So the question is, how much _would_ you accept for your first job? Whatever that number is, that's the market clearing price on a starting salary in philosophy. You could all race each other to the bottom.

Anonymous said...

I think that 9:57 PM is right about this. The only thing I would add is that Dr. Johnston is apparently an english professor which is an oversupplied area. I don't want to claim that academic positions are flowing in money, which of course they are not, but I also wouldn't say that the plight of english faculty are representative of everybody.

Anonymous said...

How about bank managers and the like make too much money! And because of that, the relative value of faculty salaries seems quite small.

Anonymous said...

It's true that the dude's going a little overboard, but I think a charitable reading won't have him denying or ignoring supply and demand. Clearly the claim that profs aren't paid a commensurate wage *only because* parents and administrators don't value their work enough and don't know how much work they do is false.

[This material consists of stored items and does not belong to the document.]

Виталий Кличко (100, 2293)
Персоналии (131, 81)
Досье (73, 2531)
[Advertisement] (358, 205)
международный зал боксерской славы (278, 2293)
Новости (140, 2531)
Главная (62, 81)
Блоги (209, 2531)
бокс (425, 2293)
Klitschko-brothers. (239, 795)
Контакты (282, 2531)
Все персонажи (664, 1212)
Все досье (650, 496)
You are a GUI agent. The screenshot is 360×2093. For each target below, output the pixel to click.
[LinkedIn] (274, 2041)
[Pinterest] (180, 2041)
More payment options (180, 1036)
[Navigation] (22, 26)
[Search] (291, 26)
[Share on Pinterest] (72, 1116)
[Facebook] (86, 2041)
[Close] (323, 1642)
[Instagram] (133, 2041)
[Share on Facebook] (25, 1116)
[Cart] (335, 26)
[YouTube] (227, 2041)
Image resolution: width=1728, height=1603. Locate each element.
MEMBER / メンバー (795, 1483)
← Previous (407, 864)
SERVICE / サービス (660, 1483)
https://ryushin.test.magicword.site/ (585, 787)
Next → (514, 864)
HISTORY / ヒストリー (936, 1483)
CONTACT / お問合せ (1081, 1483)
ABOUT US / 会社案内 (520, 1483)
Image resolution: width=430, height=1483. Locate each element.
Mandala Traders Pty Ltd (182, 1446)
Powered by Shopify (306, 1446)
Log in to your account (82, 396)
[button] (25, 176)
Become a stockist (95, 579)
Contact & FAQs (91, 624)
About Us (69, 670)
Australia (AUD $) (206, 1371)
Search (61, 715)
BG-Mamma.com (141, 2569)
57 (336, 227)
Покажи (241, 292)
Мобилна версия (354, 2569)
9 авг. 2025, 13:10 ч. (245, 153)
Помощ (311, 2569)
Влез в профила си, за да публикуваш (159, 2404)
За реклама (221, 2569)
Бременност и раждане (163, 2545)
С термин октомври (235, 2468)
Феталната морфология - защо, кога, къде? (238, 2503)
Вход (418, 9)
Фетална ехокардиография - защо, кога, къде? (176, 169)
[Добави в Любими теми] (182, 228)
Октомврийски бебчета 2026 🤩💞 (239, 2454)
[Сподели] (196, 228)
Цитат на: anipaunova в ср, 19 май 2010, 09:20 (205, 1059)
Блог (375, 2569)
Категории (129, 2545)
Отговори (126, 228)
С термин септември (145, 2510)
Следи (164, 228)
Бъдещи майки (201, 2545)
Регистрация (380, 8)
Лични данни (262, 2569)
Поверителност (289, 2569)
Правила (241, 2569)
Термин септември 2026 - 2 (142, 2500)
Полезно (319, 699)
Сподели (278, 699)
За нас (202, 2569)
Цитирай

But we might have good reason to think he's on to something. Consider the increasing reliance on part timers. This could reasonably be taken as evidence that administrators don't value various qualifications enough: education, experience, etc. Perhaps if they did, they'd be less prone to hire (and work to the bone) one part timer after another, some of whom don't even have PhDs. Investing in those with more education and giving them the opportunity to get experience and become better teachers (by giving them permanent positions or chances at them) may be in the interest of the powers that be. Various misunderstandings can obscure that and the dude can be taken, at least in part, to be trying to correct or at least bring to the fore some of those misunderstandings.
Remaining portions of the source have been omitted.